About the Role
This is a hybrid ML Engineering / Site Reliability Engineering role. You will own the reliability, security, and safety of fal's fleet of generative media model APIs, the production endpoints that thousands of developers and enterprises depend on every day. Your mission is to keep a large, fast-moving fleet of image, video, and audio model APIs available, performant, secure, and safe at all times.
What you'll do
- Own availability, latency, and throughput SLOs across a large fleet of generative media model APIs serving production traffic at scale.
- Build the monitoring, alerting, and observability needed to catch ML-specific failures, output quality degradation, pipeline breakage, and model regressions.
- Harden model deployment workflows with canary releases, shadow testing, automated rollbacks, and validation gates so new model versions ship safely.
- Drive the security posture of the model fleet: secure model serving, abuse and misuse detection, rate limiting, and protection against adversarial usage patterns.

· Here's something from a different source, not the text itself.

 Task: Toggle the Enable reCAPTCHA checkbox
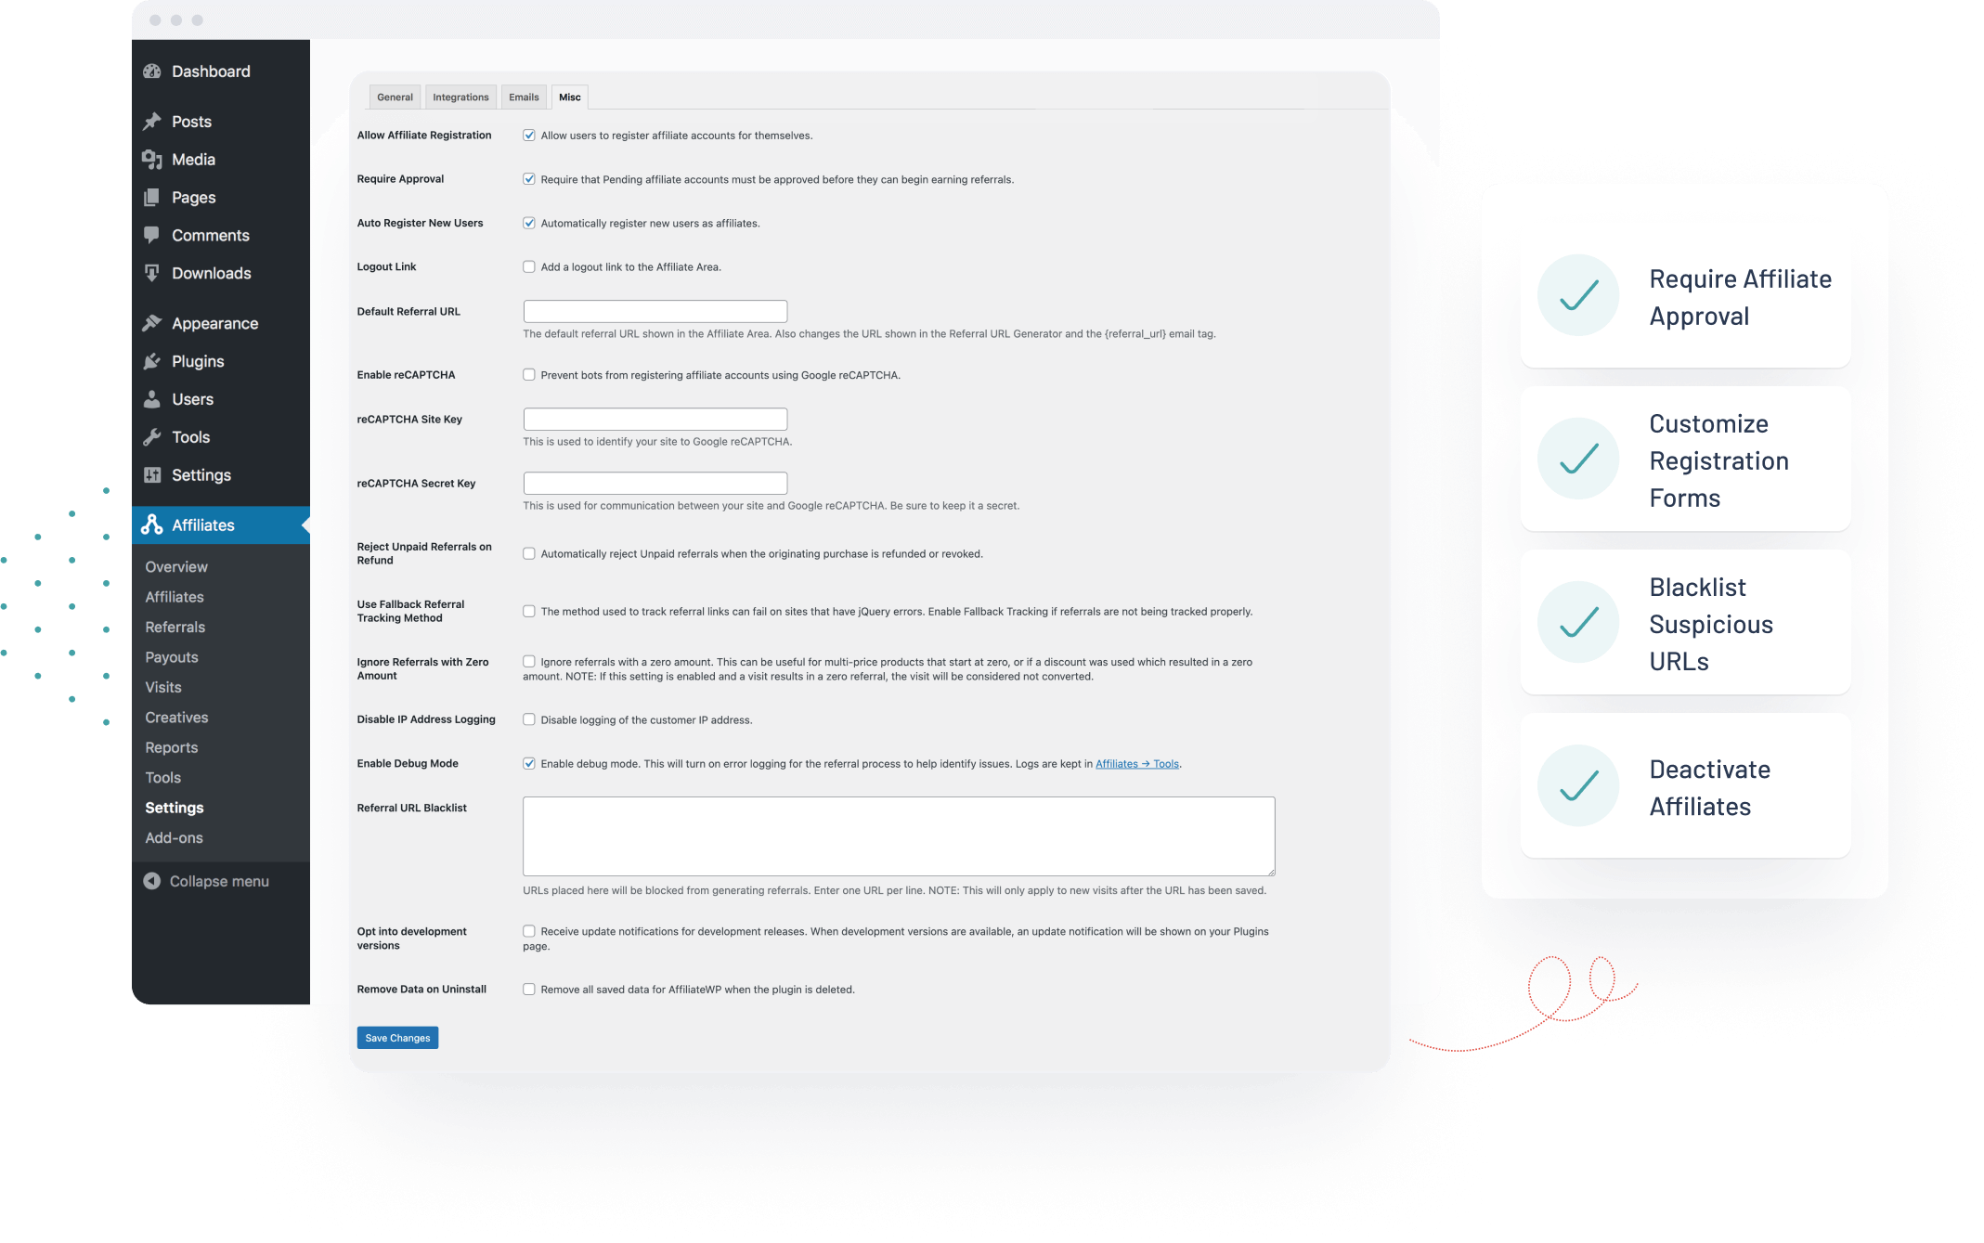pyautogui.click(x=528, y=375)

- Operationalize safety systems for generative media, content moderation pipelines, safety classifiers, and guardrails that run reliably at inference time.
- Lead incident response for model API outages and degradations, run postmortems, and drive the engineering work that prevents recurrence.

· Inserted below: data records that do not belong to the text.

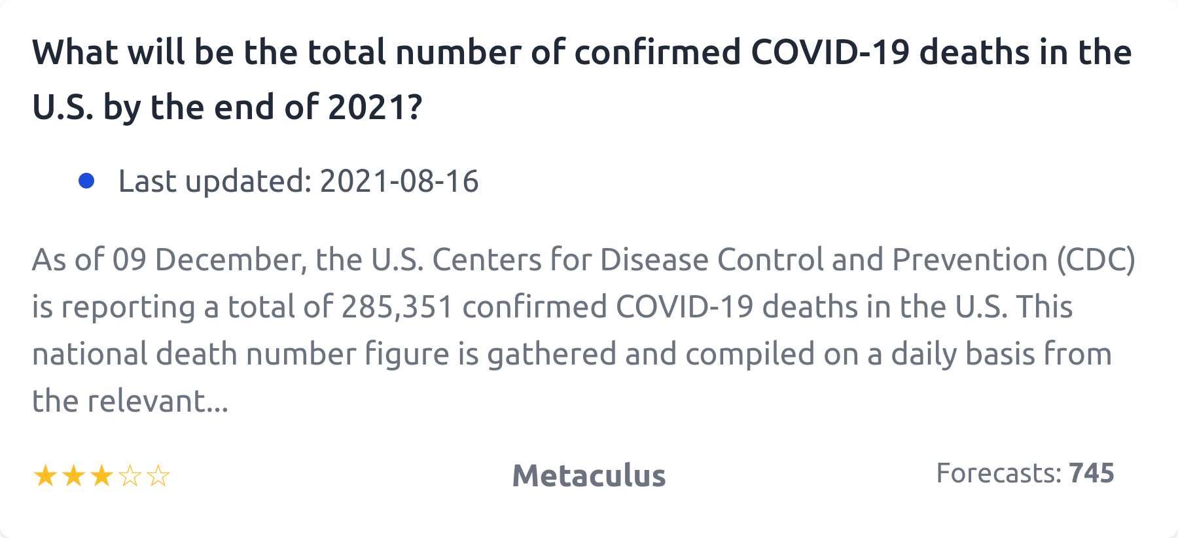1178x538 pixels.
Task: Select the second filled gold star
Action: 73,476
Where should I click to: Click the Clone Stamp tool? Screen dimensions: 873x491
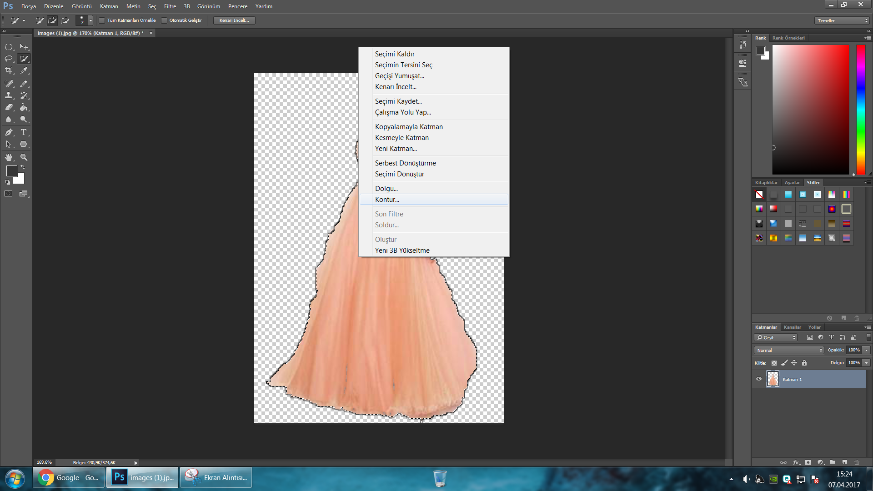click(x=9, y=95)
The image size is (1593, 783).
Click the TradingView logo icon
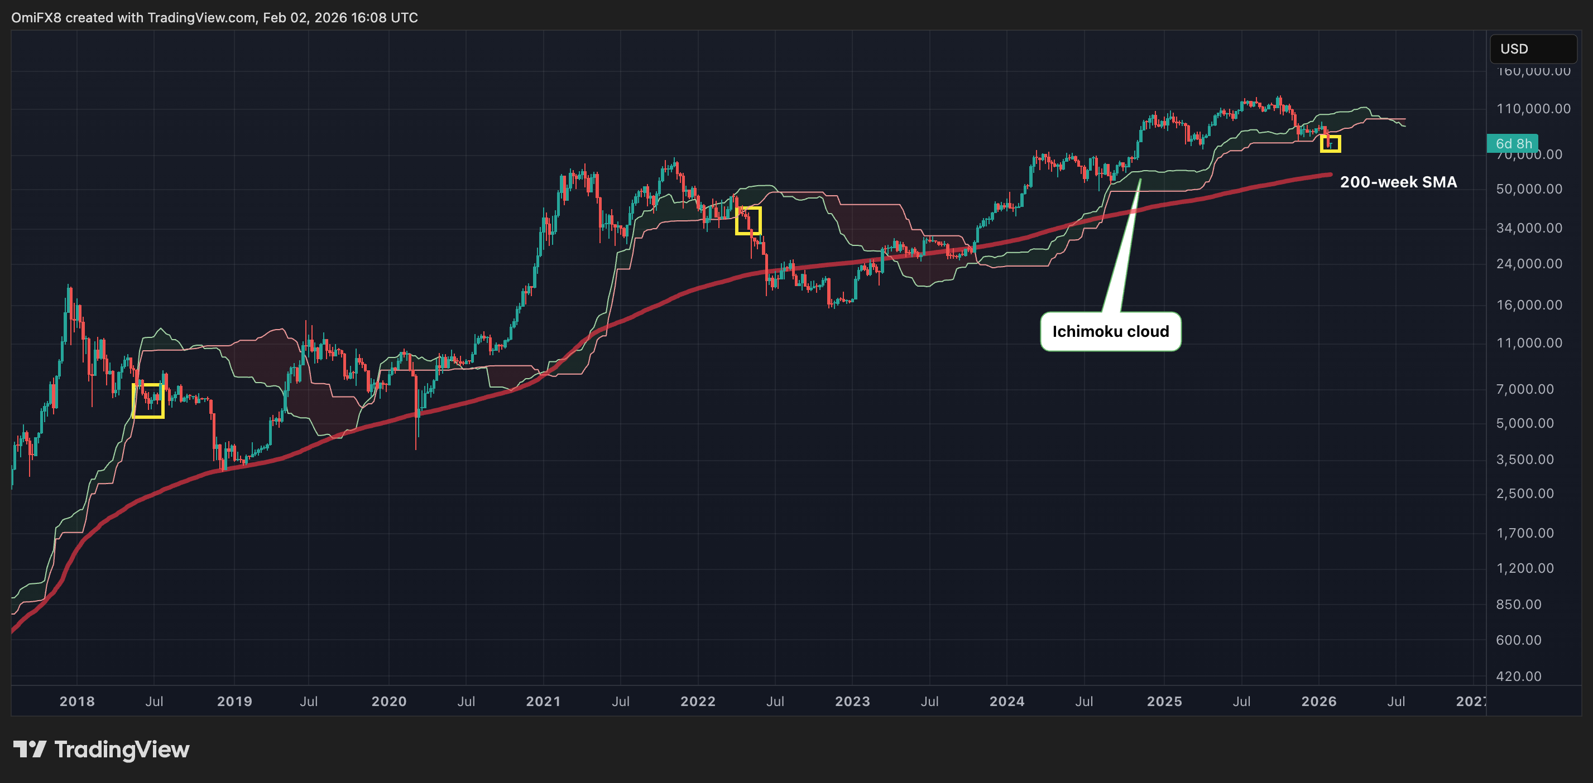click(29, 749)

- Improve capacity planning, autoscaling, and GPU fleet efficiency for inference workloads under highly variable traffic.
- Partner with model and infrastructure teams to make reliability, security, and safety requirements part of how new models get onboarded to the platform.
Tech
- You will have access to our massive GPU cluster for inference and evaluation.
- Some core technologies we use include Python, torch, diffusers, Kubernetes, and the fal Python SDK.
- You'll work alongside a team dedicated to quickly iterating on and deploying new AI breakthroughs while ensuring speed never comes at the cost of reliability.
What we're looking for
- 3+ years of professional experience, with 1 year experience operating production ML or high-scale API systems, ideally with on-call ownership.
- Strong systems fundamentals: distributed systems, networking, observability, and incident management.
- Working knowledge of modern generative models (diffusion, transformers) and their failure modes in production.
- Familiarity with security and safety practices for ML systems, abuse prevention, content safety, or trust & safety engineering experience is a strong plus.
- A bias toward automation, measurement, and blameless postmortems.